Speech language models (SLMs) have been extensively studied, with the common paradigm incorporating text data and pre-trained text LMs. A leading approach is speech-text interleaving in which models are trained over sequences containing both speech and text tokens, aiming to boost even speech-only capabilities. Yet the way these two modalities interact in the model latent space remains unclear. In this work, we analyze interleaved speech-text LMs from different model families and sizes through the scope of the logit lens to provide such insight. We reveal that these models go through an implicit transcription phase in which the text token of the spoken word becomes decodable in intermediate layers, despite not being trained for speech recognition.
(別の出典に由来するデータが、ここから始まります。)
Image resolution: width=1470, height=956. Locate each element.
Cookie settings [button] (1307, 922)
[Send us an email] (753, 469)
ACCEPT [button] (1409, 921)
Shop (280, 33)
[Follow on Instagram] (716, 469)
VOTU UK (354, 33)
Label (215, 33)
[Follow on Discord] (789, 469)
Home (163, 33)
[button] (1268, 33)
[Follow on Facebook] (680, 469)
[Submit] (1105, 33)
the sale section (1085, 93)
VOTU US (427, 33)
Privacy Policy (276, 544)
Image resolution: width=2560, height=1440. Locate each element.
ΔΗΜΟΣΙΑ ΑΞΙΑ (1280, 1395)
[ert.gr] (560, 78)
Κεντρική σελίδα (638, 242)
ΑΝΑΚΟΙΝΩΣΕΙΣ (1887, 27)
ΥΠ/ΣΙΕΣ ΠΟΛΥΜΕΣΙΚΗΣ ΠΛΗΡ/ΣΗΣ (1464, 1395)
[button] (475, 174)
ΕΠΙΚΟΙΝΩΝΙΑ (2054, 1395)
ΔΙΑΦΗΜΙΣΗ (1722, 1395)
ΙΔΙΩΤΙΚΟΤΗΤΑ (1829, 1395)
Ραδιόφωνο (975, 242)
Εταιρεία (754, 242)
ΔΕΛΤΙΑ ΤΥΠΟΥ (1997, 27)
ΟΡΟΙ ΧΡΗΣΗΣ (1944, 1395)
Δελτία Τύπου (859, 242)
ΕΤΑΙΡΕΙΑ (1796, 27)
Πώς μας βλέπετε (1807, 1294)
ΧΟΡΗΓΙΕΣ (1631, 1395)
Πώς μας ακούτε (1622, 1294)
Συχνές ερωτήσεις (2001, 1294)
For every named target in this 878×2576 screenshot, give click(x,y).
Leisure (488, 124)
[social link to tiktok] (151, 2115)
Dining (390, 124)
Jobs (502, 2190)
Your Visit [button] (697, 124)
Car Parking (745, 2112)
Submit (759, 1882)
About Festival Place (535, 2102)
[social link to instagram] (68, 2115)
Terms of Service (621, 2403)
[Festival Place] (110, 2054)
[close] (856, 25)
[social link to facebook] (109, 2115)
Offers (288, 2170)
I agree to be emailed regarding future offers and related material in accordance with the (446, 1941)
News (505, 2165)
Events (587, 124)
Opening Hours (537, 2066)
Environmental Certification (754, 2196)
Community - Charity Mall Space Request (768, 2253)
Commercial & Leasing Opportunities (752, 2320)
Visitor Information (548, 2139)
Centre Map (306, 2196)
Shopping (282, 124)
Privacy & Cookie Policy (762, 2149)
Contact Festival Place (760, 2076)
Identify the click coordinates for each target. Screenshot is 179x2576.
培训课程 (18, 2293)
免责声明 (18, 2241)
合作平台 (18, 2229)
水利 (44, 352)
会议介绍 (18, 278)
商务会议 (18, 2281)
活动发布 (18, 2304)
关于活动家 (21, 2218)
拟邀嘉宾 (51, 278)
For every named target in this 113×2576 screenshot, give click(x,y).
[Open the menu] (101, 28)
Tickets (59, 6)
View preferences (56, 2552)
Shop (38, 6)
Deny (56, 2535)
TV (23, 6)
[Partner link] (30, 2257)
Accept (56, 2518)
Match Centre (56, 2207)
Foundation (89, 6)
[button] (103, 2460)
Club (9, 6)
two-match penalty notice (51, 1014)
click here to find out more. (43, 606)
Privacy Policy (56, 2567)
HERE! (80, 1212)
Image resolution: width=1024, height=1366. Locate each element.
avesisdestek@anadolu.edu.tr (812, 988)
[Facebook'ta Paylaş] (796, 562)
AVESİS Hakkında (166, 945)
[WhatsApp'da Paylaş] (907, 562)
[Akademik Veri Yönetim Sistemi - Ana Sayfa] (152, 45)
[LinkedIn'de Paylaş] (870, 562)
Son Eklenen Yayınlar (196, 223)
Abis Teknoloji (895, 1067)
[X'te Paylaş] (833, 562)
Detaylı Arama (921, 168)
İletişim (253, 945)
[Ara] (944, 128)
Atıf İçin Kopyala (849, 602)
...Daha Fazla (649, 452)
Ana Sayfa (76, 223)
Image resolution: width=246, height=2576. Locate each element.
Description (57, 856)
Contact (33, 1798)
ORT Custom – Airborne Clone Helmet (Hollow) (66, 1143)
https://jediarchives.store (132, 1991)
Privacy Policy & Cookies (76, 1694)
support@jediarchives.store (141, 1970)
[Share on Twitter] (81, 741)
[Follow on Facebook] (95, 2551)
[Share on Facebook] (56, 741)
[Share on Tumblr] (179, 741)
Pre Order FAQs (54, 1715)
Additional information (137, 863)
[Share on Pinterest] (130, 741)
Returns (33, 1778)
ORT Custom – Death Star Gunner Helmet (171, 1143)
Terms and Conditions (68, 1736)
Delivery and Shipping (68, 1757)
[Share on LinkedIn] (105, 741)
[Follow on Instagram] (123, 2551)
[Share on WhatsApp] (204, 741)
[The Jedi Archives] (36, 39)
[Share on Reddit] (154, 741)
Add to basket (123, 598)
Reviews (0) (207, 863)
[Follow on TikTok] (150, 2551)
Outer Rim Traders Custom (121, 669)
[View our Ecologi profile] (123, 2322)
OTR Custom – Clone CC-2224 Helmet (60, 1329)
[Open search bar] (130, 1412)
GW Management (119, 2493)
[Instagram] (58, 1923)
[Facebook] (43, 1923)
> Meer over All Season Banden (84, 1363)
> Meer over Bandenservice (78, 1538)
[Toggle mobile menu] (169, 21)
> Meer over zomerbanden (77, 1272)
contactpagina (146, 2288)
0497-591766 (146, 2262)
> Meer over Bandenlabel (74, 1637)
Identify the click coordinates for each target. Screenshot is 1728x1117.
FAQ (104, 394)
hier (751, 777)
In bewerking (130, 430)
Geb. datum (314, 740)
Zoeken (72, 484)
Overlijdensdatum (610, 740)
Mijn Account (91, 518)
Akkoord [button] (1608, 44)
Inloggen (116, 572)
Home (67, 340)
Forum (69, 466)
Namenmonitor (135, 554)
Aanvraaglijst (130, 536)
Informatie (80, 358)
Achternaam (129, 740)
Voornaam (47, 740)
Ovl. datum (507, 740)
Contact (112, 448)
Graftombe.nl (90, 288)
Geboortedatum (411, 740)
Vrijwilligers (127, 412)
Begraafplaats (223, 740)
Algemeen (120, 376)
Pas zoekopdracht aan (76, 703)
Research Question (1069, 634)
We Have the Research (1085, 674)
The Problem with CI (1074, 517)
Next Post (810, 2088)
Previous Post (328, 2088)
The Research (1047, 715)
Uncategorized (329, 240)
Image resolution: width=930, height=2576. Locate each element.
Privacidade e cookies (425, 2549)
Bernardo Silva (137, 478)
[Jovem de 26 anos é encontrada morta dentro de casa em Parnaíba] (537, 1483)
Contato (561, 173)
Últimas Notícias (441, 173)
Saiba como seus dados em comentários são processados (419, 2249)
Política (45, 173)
The transcription of the word appears as one of the top candidate words for as much as 77\% of the data. Following this stage, the models proceed to predict the next word in the text space before transforming back to the speech domain. We finally analyze the role of interleaving data, and initializing from text LMs in eliciting this behavior, as well as seeing how this correlates with spoken knowledge abilities. Our analysis sheds light on the internal mechanisms underlying the relationship between speech and text modalities and could shape SLM optimization.